In a few weeks I hope to post details on how to protect this file from changes, to reduce the possibility that an unscrupulous system admin makes changes to allow harvesting of PCI information.
Blocking the data in the Request block
The first and easiest place you need to block data is in the request block of the hit. Your web application is going to put up a form, and there are going to be <input> tags that define text fields where the users enter passwords, credit card numbers, CVV numbers, new passwords, answers to security questions, old passwords/new passwords, and other PCI data fields. Every HTML input tag has either a name= or an id=attribute in the tag. When the page posts (or ‘gets’), the input data, along with the name or id is passed as either a query parameter or as part of the request body. For privacy, you don’t have to care if the page ‘posts’ or ‘Gets’, tealeaf auto magically blocks both ‘post’-ed or ‘get’-ed data. To block specific data fields in the request blocks, you specify a list of input field names (or ids). It just takes one rule and one action block. The rule is always enabled, it specifies an action block, and that action block specifies the action ‘Block’, the Section ‘urlfield’ and the ValueName = ‘the comma separated list of fields to block’. Together, they look like this:
[Rule1]
Enabled=True
Actions=A_TextBlockURLFields
[A_TextBlockURLFields]
Action=Block
Section=urlfield
ValueName=CreditCard|CardNumber|NewPassword|SecurityAnswer1
I’ve managed ValueName lists that are pretty long. Often the web application is developed with .Net or other frameworks, and the framework assigns the control names. .Net applications in particular have very long control names, like ctl00$ContentInfo$CreditCard$CreditCardNumber$txtCCNum, and ctl00$ContentInfo$SecurityQuestionAnswer$AnswerReType$txtSecurity. You do have to fully specify (no wild cards) the full name of every field to block.
If the web application has accrued lots of pages and lots of PCI-impacting fields from lots of developers over the years, managing the list of PCI-impacting field names can be a pain. But a little creative Excel spread sheeting makes it possible to manage even very long lists of field names to block. I’ve a couple of Excel formulas that can help – comment on this post if you are interested.
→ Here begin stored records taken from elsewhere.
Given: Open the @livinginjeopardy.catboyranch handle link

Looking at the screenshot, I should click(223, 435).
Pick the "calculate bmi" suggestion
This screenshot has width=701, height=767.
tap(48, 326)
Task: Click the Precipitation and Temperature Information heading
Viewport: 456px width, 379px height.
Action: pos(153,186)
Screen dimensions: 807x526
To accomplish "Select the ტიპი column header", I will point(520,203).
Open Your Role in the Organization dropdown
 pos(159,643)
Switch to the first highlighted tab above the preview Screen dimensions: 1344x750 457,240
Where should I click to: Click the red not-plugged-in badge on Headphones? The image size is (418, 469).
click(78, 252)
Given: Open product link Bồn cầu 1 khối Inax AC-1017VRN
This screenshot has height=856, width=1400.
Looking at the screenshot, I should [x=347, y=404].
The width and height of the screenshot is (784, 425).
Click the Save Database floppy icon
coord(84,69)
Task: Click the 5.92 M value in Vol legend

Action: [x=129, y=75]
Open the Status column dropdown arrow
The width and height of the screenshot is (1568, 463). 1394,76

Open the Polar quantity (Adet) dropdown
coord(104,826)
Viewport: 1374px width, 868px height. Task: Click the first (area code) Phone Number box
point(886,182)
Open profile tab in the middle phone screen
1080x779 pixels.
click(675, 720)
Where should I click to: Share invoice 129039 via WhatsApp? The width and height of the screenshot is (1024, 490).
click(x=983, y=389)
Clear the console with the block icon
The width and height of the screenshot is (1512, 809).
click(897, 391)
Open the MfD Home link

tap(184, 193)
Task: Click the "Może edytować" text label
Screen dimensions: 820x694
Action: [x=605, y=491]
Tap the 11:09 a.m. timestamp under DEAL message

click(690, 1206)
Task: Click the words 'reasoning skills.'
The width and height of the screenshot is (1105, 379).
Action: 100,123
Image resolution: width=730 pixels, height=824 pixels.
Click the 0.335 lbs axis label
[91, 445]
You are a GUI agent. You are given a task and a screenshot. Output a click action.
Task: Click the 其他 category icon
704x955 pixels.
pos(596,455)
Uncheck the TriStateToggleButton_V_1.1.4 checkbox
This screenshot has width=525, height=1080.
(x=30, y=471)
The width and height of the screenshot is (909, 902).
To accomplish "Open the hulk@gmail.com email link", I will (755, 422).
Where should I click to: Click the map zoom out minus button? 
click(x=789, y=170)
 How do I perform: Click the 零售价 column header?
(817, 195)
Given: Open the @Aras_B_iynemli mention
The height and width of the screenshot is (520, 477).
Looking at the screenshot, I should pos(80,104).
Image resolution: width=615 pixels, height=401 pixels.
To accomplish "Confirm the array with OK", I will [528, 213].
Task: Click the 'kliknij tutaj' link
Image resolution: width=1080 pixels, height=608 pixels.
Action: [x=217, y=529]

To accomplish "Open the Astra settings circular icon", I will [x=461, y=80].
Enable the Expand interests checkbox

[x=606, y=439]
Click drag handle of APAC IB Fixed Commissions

Blocking the data in the Response block
The next place to block PCI data is in the response block. This takes a bit more work, and you have to know your application. In particular, where does your application display credit card numbers, passwords, answers to security questions, etc? Usually, there a far fewer places where your application echoes PCI data back to the browser. But you will need to look at example pages where, for example, a credit card number is displayed, or a list of security questions/answers are displayed. What you are going to need to do, is write (a) rule(s) that can match a preamble – sensitive data – postamble. The privacy rules support most Regular Expression constructs, so its pretty easy to write the rules, once you have found some example pages. You don’t have to match every possible combination in one expression, it’s fine to have multiple actions, each matching one or more places where PCI data may appear in the response. Nor do you need to specify the page name (URL) where the PCI data lives – in fact, I never specify a URL when blocking sensitive data – it’s too easy for a URL to get changed. I always write the rules to look for the data patterns, and let the PCA processors look at every page that comes through, looking for the patterns. As long as the PCA CPUs are not breaking a sweat, there's no problem with letting them inspect every page. Modern servers have plenty of CPU cycles – just keep an eye on all the tealeaf pipeline processes on a PCA during a typical peak-busy-hour, and keep their CPU utilizations under 60% or so, just to be safe.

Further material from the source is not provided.